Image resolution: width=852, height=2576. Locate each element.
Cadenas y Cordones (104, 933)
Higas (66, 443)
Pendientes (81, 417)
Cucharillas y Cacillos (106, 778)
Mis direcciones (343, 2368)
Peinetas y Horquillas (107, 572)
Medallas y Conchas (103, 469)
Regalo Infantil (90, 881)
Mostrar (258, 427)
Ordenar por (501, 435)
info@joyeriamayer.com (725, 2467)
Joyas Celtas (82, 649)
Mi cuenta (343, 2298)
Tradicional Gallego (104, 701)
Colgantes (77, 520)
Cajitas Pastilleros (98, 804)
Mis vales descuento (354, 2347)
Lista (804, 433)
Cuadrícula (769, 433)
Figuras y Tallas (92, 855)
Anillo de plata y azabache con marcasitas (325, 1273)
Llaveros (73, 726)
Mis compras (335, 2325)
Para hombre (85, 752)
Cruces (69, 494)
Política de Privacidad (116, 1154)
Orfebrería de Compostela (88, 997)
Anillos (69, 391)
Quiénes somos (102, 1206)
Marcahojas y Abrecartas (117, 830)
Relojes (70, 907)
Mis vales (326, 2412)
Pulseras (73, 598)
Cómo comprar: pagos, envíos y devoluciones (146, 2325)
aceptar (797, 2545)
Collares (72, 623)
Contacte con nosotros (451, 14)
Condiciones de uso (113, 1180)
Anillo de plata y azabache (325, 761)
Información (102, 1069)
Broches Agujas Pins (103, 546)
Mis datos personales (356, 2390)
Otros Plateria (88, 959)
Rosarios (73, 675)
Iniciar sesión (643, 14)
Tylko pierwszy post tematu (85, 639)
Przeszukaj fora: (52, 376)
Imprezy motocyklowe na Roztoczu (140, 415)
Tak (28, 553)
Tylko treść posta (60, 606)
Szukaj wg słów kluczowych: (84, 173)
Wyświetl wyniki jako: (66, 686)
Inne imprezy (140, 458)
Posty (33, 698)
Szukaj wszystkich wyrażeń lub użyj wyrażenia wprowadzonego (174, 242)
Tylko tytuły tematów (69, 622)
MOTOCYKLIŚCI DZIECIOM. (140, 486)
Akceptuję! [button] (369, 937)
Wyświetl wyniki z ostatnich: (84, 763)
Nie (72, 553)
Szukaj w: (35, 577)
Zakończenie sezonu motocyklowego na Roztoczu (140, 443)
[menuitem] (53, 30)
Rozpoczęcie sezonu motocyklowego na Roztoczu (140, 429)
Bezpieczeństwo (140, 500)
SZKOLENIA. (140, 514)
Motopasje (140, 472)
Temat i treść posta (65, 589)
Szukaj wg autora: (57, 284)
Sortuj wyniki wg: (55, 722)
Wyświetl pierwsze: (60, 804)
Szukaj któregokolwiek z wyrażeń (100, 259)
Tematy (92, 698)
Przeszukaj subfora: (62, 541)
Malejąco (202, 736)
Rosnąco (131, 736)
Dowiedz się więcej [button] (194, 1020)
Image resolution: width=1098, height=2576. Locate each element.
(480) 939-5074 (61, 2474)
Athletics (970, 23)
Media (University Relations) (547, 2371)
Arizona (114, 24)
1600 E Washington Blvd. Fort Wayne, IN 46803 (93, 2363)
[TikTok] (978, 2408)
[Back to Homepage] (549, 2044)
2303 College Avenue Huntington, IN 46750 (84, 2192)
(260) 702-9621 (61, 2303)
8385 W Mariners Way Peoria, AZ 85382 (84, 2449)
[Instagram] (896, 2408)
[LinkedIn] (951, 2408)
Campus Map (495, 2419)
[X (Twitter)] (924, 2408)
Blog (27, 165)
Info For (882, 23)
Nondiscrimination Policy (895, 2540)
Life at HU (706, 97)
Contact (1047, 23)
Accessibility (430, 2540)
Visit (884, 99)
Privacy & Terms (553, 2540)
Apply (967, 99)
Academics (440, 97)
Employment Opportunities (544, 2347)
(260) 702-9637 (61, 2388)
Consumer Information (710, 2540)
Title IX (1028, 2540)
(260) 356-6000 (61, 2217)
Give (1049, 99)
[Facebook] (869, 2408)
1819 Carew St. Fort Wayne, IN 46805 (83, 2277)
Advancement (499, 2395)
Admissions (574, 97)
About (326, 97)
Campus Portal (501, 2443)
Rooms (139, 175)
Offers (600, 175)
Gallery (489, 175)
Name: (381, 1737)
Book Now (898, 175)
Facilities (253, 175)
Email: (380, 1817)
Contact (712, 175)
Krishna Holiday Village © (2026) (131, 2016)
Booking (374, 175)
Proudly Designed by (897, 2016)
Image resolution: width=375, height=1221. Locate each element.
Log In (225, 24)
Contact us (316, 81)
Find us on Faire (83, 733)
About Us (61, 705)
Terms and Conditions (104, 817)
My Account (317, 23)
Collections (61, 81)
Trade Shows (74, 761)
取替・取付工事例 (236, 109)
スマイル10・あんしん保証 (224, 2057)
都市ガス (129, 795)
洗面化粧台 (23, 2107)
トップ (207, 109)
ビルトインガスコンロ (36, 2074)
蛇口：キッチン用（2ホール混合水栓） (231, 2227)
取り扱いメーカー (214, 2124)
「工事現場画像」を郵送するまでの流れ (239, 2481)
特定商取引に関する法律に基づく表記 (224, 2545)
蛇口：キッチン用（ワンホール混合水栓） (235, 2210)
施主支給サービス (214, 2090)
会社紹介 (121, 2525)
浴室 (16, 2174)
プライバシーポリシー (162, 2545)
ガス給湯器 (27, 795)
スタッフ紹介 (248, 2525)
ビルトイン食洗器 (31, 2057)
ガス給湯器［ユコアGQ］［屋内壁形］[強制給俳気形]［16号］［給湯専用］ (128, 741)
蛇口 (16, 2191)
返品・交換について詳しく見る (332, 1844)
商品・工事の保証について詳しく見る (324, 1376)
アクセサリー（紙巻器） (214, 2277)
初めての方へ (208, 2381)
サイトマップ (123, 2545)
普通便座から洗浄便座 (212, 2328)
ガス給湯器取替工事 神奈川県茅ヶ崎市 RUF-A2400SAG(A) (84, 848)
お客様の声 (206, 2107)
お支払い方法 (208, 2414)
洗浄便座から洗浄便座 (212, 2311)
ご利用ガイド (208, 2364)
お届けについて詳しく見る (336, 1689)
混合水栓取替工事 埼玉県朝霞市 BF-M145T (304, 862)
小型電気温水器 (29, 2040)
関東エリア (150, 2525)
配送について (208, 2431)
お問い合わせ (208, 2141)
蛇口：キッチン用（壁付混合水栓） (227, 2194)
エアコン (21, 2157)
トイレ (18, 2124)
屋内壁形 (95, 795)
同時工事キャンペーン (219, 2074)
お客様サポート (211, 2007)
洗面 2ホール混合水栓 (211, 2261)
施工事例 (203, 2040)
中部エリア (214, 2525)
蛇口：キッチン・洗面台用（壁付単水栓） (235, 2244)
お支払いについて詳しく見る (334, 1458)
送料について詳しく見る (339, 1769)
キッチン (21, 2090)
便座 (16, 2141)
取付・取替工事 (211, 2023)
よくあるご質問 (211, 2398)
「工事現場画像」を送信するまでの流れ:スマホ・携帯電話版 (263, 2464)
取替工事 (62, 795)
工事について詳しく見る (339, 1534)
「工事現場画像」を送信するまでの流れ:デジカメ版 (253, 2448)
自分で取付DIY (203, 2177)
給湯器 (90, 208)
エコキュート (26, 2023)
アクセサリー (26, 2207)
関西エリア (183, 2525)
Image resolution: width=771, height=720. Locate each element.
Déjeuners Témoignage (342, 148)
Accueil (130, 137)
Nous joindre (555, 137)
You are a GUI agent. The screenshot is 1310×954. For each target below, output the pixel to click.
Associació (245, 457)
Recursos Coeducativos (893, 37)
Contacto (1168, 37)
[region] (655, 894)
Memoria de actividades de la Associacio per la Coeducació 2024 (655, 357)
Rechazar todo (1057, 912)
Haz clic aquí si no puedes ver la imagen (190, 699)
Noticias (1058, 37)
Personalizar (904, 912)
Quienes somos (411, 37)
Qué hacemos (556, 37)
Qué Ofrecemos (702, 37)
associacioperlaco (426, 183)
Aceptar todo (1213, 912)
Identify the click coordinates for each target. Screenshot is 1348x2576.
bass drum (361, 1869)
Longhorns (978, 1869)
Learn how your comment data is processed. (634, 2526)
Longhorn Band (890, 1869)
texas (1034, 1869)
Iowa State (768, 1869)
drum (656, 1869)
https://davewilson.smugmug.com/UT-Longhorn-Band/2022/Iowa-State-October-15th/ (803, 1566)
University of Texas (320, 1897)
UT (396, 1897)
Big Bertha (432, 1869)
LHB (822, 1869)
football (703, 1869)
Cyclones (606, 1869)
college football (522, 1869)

|---|

● **Instructions for the task**
Could you quote the rows word for word, starting with the very first one and going on through the row with "Condiciones de uso (113, 1180)", both ends included?

● **Answer to the problem**
Image resolution: width=852, height=2576. Locate each element.
Cadenas y Cordones (104, 933)
Higas (66, 443)
Pendientes (81, 417)
Cucharillas y Cacillos (106, 778)
Mis direcciones (343, 2368)
Peinetas y Horquillas (107, 572)
Medallas y Conchas (103, 469)
Regalo Infantil (90, 881)
Mostrar (258, 427)
Ordenar por (501, 435)
info@joyeriamayer.com (725, 2467)
Joyas Celtas (82, 649)
Mi cuenta (343, 2298)
Tradicional Gallego (104, 701)
Colgantes (77, 520)
Cajitas Pastilleros (98, 804)
Mis vales descuento (354, 2347)
Lista (804, 433)
Cuadrícula (769, 433)
Figuras y Tallas (92, 855)
Anillo de plata y azabache con marcasitas (325, 1273)
Llaveros (73, 726)
Mis compras (335, 2325)
Para hombre (85, 752)
Cruces (69, 494)
Política de Privacidad (116, 1154)
Orfebrería de Compostela (88, 997)
Anillos (69, 391)
Quiénes somos (102, 1206)
Marcahojas y Abrecartas (117, 830)
Relojes (70, 907)
Mis vales (326, 2412)
Pulseras (73, 598)
Cómo comprar: pagos, envíos y devoluciones (146, 2325)
aceptar (797, 2545)
Collares (72, 623)
Contacte con nosotros (451, 14)
Condiciones de uso (113, 1180)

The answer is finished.